Выбрать главу

И все же она дунула раз-два! И все же она боялась мюршида, своего наставника, даже мертвого. И в гробу мюршид Абдул-ар-Раззак был страшен.

С утра вождь джемшидов учинил вопль и крик:

— Что делать льву, когда нет глаз?!

Это было нелогично, но вождь сокрушался по поводу того, что мюршид, как он выразился, «погасил пламя своего светильника». Вождь не захотел напоминать, что именно он сам «задул» его.

Мюршид, оказывается, был и глазами джемшидов — а у тигра глаза бесстыжие, — и чуткими ушами, и звездой путеводной, и наставником, и советчиком. Даже воздух здешних степей сделался со смертью мюршида зловонным и душным, и теперь кочевью надлежало перейти в другое место. А из-за сборов вождь никак не мог собраться с мыслями и дать ответ Мансурову.

Вождь считал, что внука нельзя отпустить: в Москве он заболеет, и воспитают его женщиной, и голодать ему придется, и одеваться не во что. Все перемешалось в голове джемшида — и нежная привязанность, и коранические суры, и престиж! Как же отпускать наследника! Ведь он сам, великий джемшид, лишится места вождя и пойдет с тыквяной миской в Мекку к священному камню каабы. Великий воин должен посочувствовать, помочь, оставить мальчика в шатре, не забирать его.

— Если человек будет услужлив, — стонал вождь, катаясь на подушках и не выпуская внука из объятий, — и будет угождать, счастье увеличится и дела его будут удачны! Не отбирай внука! Ты хороший зятек! Дочку возьми с собой. Она нарожает тебе еще дюжину мальчишек. А у меня он один мой Рустем, мой Джемшид, мой Ялангтуш!

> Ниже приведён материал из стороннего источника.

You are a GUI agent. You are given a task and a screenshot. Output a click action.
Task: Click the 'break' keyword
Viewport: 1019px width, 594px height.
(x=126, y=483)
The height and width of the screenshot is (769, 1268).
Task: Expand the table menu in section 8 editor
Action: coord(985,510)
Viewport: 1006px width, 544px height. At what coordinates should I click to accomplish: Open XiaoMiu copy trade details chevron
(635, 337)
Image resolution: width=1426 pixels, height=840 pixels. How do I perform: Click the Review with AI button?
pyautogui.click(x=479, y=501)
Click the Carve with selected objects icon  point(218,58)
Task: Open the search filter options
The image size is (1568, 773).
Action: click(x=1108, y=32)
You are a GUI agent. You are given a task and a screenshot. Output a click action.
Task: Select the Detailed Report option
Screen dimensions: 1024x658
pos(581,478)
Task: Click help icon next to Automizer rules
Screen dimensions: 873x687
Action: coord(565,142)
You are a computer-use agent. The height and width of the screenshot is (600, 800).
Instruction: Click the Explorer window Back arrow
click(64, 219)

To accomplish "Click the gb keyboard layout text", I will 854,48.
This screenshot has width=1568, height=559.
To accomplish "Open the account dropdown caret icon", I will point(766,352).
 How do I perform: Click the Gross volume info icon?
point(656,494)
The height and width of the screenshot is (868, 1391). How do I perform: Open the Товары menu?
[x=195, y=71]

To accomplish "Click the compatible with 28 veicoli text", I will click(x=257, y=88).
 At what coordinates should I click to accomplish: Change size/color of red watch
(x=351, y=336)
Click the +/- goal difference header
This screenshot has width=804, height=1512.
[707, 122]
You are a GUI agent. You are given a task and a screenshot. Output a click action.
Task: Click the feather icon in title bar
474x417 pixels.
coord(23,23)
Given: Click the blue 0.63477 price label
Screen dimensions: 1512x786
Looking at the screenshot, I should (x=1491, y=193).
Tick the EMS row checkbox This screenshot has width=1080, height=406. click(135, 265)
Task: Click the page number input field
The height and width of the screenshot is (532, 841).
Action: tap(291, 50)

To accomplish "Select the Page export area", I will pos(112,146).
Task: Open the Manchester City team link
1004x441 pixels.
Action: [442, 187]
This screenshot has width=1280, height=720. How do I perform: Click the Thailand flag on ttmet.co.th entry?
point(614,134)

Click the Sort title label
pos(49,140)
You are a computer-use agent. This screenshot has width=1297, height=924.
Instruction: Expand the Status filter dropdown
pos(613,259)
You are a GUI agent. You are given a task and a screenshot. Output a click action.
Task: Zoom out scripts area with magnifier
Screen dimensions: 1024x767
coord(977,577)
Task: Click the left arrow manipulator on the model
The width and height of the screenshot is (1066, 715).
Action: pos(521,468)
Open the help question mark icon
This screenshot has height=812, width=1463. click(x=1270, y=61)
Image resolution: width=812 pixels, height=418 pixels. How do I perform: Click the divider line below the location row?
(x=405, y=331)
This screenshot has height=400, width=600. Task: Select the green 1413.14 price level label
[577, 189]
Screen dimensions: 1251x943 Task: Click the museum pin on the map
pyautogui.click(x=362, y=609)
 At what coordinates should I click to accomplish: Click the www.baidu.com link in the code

От нетерпения и досады на новую задержку Мансуров перешел от уговоров к требованиям. Он понимал, что так нельзя говорить, но уже не мог сдержаться. У косяка дверей черной статуей замерла, завернувшись в траурное искабэ, Шагаретт. Она еще не сказала ни слова. Но мрачный взгляд ее горел потаенными мыслями, опасными решениями. У подножия возвышения, на котором неистовствовал великий вождь, вертелся толстый визирь и давал советы, хотя всячески старался держаться подальше от посоха вождя:

— Глупец сильнее всех в трудных обстоятельствах. Позвольте мне, глупцу, дать совет. В беде сгибай шею!

Он отскакивал при малейшем движении вождя и дурашливо хихикал. Всем видом своим он показывал: «Считайте меня визирем, а если хотите, то и маскарабозом, шутом». Никто его не слушал. Мансуров просто оттолкнул его.

Мансуров держался твердо, решительно. Вопрос об отъезде был наконец решен, и решен по-восточному. Вождь уступил своего внука за весьма приличную сумму. Уступил и дочь свою Шагаретт. Алексей Иванович заплатил за нее жене вождя и родной матери молодой женщины «цену молока». Договор еще на рассвете скрепили подписями и печатями старейшины племени джемшидов.

— Мирно, тихо, благородно, — сказал Аббас Кули. — Закрывает хлев ослиный даже тот, кто дружит с ворами. Все. Можно ехать.

Но уехать так просто не удалось. Великий вождь опять впал в истерику. Каменным изваянием застыла у двери безмолвная Шагаретт. Попискивал крутящийся под ногами визирь.

Вдруг вопли, крик, писк смолкли. Истерика неправдоподобно спокойно стихла. Да вроде и не было ее.

Обнимая внука за плечи, джемшид поднялся и сделал шаг к Мансурову.

— Мюршид! Великий, святой мюршид! Глаза и уши джемшидов. Его совет! Нужен его совет! Едем к мюршиду.

— Он мертв, ваш мюршид, — с отвращением сказал Мансуров.

— Он даст совет из могилы. Едем в Турбети Шейх Джам.

Вот оно затаенное, что слышалось в комедийных истерических кривляниях великого вождя, в мерцании мрачного огня глаз Шагаретт, в идиотском лепете визиря-толстяка! Как тут не заподозрить ловушку, какую — неясно, но опасную, скверную ловушку, на какую только способен прожженный интриган — вождь племени.

Но другого выхода не оставалось.

— Едем. Товарищ Алиев, заводите машину! У вас в Азербайджане говорят: «Запоздаешь — пропадешь».

Вождь на мгновение остолбенел. Он не ждал такого быстрого согласия.

А Шагаретт рванулась вперед, но сразу же остановилась, не зная к кому податься — к сыну ли, к мужу. Еще секунду, и она скажет… слова предостережения. Но молодая женщина вдруг прижала ладонь к приоткрытому рту и тихо застонала.

Значит, поездка задумана раньше. Значит, поездка представляет собой опасность.